Facing the prospect of a painful first quarter decline in economic activity, China is prepared to invest in a host of infrastructure projects to help jump-start the economy and put people back to work. Part of that strategy is to maintain – or possibly expand – its already significant commitment to building 5G networks.
The government has built nearly 3 million new homes for poverty-stricken residents; built schools and hospitals to support 132 large-scale resettlement projects; stepped up policy initiatives in support of new electric vehicle production and sale; and promoted vehicle electrification in public transportation, environmental sanitation, postal services, and logistics.

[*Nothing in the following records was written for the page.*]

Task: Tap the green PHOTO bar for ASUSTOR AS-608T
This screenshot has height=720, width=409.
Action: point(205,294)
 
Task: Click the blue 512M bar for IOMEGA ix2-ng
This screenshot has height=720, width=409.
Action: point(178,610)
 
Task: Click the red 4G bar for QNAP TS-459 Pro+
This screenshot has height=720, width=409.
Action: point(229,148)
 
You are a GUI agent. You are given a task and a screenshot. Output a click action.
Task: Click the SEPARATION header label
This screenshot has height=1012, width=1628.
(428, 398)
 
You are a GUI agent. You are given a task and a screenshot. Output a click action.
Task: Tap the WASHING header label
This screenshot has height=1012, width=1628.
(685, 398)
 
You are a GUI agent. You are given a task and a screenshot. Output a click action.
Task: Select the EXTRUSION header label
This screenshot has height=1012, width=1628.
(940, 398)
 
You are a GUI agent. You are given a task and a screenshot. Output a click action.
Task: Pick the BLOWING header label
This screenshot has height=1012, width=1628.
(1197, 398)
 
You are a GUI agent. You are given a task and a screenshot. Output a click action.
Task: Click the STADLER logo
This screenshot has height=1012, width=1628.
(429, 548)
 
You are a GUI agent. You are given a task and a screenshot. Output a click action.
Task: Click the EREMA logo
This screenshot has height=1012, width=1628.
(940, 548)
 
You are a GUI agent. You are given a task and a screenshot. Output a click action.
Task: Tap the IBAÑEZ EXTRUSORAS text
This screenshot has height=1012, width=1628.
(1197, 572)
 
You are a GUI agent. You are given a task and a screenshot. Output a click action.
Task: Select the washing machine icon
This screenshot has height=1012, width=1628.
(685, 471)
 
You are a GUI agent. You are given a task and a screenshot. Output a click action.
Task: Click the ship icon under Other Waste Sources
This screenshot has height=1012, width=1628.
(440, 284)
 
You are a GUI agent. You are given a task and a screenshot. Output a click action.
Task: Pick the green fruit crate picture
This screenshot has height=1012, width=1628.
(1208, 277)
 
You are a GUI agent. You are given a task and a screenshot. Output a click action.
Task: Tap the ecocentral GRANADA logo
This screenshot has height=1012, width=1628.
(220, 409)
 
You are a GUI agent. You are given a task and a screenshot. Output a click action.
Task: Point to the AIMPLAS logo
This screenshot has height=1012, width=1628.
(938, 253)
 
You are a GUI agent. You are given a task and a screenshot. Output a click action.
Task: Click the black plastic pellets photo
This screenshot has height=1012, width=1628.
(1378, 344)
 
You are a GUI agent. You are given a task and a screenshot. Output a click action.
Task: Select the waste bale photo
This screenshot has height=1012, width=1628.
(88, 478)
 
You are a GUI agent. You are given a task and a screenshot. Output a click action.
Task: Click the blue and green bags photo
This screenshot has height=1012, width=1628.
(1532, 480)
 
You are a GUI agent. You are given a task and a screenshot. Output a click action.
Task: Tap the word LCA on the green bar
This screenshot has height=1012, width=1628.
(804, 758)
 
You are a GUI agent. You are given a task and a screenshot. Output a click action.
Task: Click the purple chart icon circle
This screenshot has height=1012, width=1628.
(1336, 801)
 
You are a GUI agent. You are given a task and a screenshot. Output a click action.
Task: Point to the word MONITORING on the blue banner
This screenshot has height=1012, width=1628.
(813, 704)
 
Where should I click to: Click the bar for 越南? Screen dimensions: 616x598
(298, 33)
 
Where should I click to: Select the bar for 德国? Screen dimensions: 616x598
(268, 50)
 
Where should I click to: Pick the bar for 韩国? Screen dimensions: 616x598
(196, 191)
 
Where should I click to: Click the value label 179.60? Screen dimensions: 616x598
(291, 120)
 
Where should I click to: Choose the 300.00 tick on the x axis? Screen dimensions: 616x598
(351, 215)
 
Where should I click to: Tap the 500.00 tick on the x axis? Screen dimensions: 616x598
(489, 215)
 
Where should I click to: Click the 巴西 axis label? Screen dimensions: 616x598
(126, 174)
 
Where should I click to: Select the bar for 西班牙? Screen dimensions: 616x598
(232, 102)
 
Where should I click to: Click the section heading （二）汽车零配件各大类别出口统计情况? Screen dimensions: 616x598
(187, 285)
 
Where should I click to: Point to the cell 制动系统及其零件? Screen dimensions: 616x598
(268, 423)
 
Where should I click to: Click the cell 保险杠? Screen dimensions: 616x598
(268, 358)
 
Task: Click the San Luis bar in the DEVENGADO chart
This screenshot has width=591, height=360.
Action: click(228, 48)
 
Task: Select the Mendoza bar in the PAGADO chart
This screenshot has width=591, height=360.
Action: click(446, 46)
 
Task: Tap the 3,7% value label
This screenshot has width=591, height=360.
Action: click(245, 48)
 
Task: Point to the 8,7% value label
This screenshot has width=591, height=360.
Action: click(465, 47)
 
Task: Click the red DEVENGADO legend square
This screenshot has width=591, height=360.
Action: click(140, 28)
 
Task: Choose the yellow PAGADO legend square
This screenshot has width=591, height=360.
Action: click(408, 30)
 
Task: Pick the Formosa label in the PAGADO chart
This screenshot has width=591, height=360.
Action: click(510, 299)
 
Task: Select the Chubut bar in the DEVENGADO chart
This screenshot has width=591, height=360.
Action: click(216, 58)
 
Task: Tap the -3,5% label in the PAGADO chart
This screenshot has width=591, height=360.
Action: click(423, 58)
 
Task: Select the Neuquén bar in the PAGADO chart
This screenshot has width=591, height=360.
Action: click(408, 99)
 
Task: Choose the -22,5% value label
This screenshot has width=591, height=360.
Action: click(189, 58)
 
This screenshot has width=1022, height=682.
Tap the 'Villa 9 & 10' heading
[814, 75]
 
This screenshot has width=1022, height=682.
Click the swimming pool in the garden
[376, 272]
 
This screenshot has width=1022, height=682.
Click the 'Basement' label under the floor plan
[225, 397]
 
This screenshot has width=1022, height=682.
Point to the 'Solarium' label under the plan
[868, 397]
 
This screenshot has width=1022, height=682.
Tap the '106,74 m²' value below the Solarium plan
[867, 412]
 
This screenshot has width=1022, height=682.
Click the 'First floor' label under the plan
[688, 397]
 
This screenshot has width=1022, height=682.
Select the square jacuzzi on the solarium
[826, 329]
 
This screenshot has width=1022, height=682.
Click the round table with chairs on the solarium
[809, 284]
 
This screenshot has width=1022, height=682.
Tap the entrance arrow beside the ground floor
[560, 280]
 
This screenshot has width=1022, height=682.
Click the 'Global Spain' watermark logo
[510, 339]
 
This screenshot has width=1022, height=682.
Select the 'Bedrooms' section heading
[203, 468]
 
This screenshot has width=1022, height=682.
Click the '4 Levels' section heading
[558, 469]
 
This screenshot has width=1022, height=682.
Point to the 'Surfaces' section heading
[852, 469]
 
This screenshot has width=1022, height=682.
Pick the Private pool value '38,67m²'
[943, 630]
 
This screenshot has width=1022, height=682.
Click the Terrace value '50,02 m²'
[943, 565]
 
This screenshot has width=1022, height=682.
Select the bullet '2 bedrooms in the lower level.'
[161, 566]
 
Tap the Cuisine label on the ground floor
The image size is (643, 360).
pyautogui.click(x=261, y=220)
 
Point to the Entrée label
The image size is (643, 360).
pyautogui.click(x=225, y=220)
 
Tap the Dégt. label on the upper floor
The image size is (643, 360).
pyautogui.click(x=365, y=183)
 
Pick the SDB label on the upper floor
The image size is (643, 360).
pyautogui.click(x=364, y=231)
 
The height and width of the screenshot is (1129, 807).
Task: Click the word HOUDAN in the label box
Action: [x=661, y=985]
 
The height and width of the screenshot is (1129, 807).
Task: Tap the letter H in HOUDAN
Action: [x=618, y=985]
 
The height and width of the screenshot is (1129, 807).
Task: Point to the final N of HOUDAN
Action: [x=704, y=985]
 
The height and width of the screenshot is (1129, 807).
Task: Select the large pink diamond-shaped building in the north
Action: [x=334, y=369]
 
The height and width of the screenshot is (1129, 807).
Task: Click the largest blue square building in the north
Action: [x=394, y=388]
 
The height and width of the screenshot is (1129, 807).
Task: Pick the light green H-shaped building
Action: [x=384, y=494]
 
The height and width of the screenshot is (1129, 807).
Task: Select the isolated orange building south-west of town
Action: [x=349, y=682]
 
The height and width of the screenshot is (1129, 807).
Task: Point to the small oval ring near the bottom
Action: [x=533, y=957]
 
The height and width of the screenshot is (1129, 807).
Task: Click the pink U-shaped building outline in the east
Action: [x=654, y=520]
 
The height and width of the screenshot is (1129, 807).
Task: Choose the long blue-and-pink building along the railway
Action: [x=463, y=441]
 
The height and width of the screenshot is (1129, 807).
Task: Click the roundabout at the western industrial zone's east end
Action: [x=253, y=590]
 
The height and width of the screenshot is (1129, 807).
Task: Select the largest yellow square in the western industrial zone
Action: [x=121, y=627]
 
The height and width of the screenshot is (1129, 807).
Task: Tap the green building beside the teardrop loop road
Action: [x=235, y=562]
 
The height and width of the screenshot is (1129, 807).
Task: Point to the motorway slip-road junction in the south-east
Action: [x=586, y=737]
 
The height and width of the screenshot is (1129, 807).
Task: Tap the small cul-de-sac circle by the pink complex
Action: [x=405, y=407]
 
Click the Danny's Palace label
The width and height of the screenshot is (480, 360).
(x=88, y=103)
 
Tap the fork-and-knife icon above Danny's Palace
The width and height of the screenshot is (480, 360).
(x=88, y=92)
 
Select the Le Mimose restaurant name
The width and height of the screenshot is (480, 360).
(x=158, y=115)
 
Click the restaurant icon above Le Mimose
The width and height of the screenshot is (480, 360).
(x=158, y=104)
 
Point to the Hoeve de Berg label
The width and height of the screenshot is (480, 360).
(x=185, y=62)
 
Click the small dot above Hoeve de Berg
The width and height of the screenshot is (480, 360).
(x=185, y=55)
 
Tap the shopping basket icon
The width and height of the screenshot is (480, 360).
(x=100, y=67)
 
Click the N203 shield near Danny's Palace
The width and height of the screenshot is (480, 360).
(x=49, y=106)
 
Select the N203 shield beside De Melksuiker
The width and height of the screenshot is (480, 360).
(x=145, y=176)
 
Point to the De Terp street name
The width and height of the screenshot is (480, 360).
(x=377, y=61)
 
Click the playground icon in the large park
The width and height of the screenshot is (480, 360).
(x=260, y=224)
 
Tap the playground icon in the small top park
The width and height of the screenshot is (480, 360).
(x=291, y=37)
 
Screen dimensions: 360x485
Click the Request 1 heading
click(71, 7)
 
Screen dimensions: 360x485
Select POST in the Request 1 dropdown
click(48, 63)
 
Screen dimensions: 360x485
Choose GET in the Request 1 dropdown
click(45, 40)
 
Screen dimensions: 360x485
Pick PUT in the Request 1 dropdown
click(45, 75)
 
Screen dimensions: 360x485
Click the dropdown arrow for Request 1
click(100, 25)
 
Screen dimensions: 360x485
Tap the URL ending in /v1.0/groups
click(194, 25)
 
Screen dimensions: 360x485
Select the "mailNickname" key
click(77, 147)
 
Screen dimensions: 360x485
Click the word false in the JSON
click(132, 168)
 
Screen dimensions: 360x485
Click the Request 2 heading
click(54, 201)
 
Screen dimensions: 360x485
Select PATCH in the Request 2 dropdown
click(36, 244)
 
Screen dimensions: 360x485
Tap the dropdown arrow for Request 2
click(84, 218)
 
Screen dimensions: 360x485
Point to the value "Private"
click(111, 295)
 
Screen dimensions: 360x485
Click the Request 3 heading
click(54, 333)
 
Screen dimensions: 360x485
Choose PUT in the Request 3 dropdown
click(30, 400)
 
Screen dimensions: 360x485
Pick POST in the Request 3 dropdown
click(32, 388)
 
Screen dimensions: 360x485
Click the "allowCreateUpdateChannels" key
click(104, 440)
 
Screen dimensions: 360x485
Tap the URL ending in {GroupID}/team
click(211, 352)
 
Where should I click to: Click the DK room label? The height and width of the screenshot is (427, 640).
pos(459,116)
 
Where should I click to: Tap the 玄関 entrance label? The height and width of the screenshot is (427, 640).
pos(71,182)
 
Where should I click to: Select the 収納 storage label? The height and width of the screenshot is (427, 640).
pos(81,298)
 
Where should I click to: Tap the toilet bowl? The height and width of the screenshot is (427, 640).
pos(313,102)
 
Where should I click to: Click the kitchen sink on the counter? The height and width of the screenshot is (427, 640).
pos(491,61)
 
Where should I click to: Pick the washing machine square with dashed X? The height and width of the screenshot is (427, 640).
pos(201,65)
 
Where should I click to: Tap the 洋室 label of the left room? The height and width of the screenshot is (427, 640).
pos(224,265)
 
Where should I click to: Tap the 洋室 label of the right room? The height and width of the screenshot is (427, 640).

MIIT plans huge boost for telcoms
But perhaps no sector has gotten as big a boost as telecommunications, where the Chinese government is clearly hitting the accelerator on already aggressive buildout plans. The country had approximately 130,000 5G base stations at the end of 2019, but expects to ramp up to over 600,000 by the end of 2020. Chinese operators will also invest aggressively in ‘standalone’ 5G core technology, which is a crucial building block in enabling transformative 5G use cases.
To that end, MIIT plans to work to develop a host of 5G-based use cases that coincide with the need to maintain social distancing practices over the coming months. These include virtual reality shopping applications as well as livestreaming of concerts and sporting events over 5G networks. In the enterprise segment, MIIT plans to cultivate a number of new 5G Industrial Internet, automotive, and healthcare use cases; notably, a host of Chinese operators and telecoms vendors have utilized 5G technology to aid in remote diagnosis of Covid-19 patients in the early stages of the disease’s outbreak.
China is already the leading 5G country
MIIT estimates that there were 26 million 5G mobile handsets in place as of the end of March 2019. This means that despite having launched 5G well behind other early launchers like Korea and the U.S., China has already become the leading 5G country by a wide margin. South Korean operators, which were the first to launch 5G services on a wide-scale basis, currently claim less than 6 million subscribers, while GlobalData does not forecast the U.S. 5G subscriber count to reach China’s current level until mid-2021. With many European operators now likely to slow some 5G deployment plans, it appears COVID-19 is likely to magnify China’s 5G leadership.